→ **Text segment**
# Frozen Shrimp



## Kemper1989 (Feb 14, 2005)

Hey Guys;

I was just wondering if it's possible to buy frozen Shrimp, thaw it, chop it up into small pieces, and refreeze it and feed it to my Piranha's later?

Thanks.


----------



## fishloaf666 (Feb 26, 2008)

why dont u just cut it up while its frozen?


----------



## Piranha_man (Jan 29, 2005)

I'd say that you can get away with one thaw and refreeze.


----------



## notaverage (Sep 10, 2005)

no need to thaw. 
chop it frozen.


----------



## Kemper1989 (Feb 14, 2005)

I have to peel the skin off tho.


----------



## CLUSTER ONE (Aug 2, 2006)

Kemper1989 said:


> I have to peel the skin off tho.


 No you dont. Just thaw the pieces you want to feed when nessisiary in water. Then rip the tail off. The shell is fine for them to eat and it will be good for their colour.


----------



## chomps (Jan 22, 2008)

you should never refreeze raw meat


----------



## Kemper1989 (Feb 14, 2005)

sean-820 said:


> I have to peel the skin off tho.


 No you dont. Just thaw the pieces you want to feed when nessisiary in water. Then rip the tail off. The shell is fine for them to eat and it will be good for their colour.
[/quote]

Not all Piranha's will eat the shell.


----------



## MoJoe (Mar 5, 2008)

+1 on what Sean says.

What I do is buy a few lbs of raw EZ peel Jumbo shrimp. & throw em in the freezer. When it's feeding time I break off a few, throw them in a little container (with some tank water), once thawed I chop up and serve. I treat these little buggers better than my kids, if I had any.

My RB's will eat the shell but not always, so that's up to you.


----------



## Piranha_man (Jan 29, 2005)

Chomps said:


> you should never refreeze raw meat


That's true if it's for human consumption.
For piranhas, it's fine to thaw and refreeze.


----------



## Kemper1989 (Feb 14, 2005)

So, I'm getting a variety of answers.
Can anyone else give advice, hopefully with a brief explanation as to why?


----------



## JoeDizzleMPLS (Nov 5, 2007)

refreezing raw meat can affect the quality, while not recommended if you are going to eat it, it should be just fine for your piranhas... the same goes for meat that has been in the freezer for an extended period of time. if i leave a steak or some ground beef in the freezer for too long, it is perfectly safe to eat but it probably won't taste too good, so i usually just feed it to my dogs.


----------



## Trigga (Jul 1, 2006)

buy it fresh its not that expensive for shirmp easier on you too. I get a pound for a little under five bucks and its not frozen. If you live in the GTA head out those east indian or asian grocery stores and they have fresh shrimp for great prices.


----------

→ **Tasks to complete**
[1] Summarize the frozen shrimp thread in two sentences.
[2] Quote the frozen shrimp thread from "Not all Piranha's" up to and including "that's up to you.".
[3] In the frozen shrimp thread, how much does Trigga say a pound of fresh shrimp costs?
The material that comes next is separate from the frozen shrimp thread.

→ **Input data**
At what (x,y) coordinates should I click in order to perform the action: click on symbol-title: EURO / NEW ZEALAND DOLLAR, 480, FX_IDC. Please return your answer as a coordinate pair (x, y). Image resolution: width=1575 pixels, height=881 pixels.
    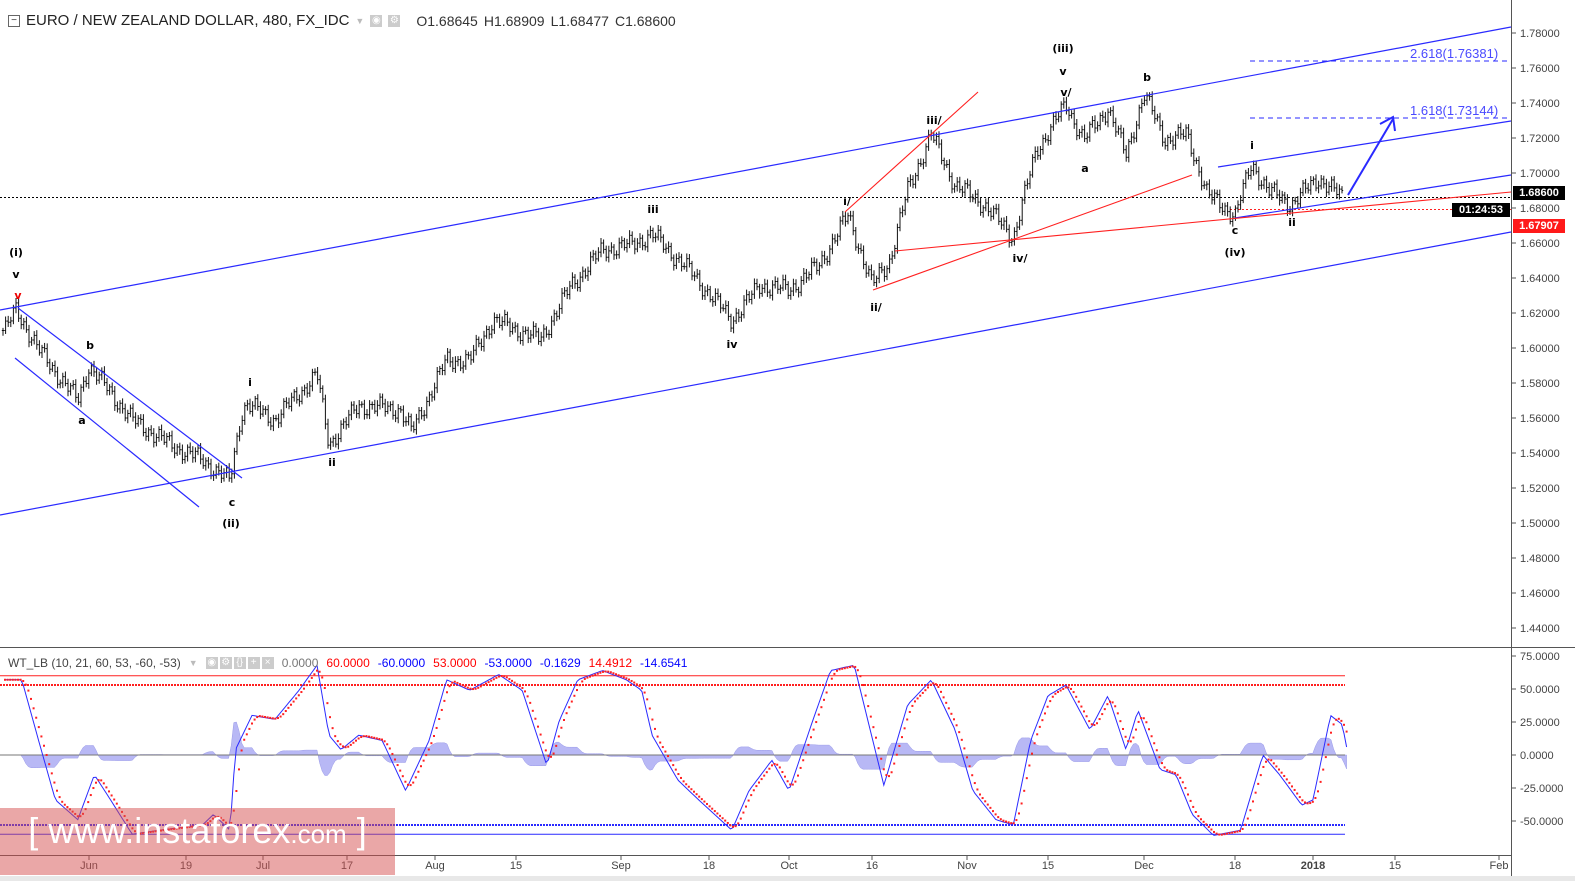
    Looking at the image, I should click on (188, 20).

→ **Solution set**
[1] A forum member asks whether frozen shrimp can be thawed, chopped, refrozen, and fed to piranhas later. Replies differ: some suggest chopping it while still frozen, one says raw meat should never be refrozen, and others say thawing and refreezing is fine for piranhas even though it can affect the meat's quality.

[2]
Not all Piranha's will eat the shell.


----------



## MoJoe (Mar 5, 2008)

+1 on what Sean says.

What I do is buy a few lbs of raw EZ peel Jumbo shrimp. & throw em in the freezer. When it's feeding time I break off a few, throw them in a little container (with some tank water), once thawed I chop up and serve. I treat these little buggers better than my kids, if I had any.

My RB's will eat the shell but not always, so that's up to you.

[3] A little under five bucks.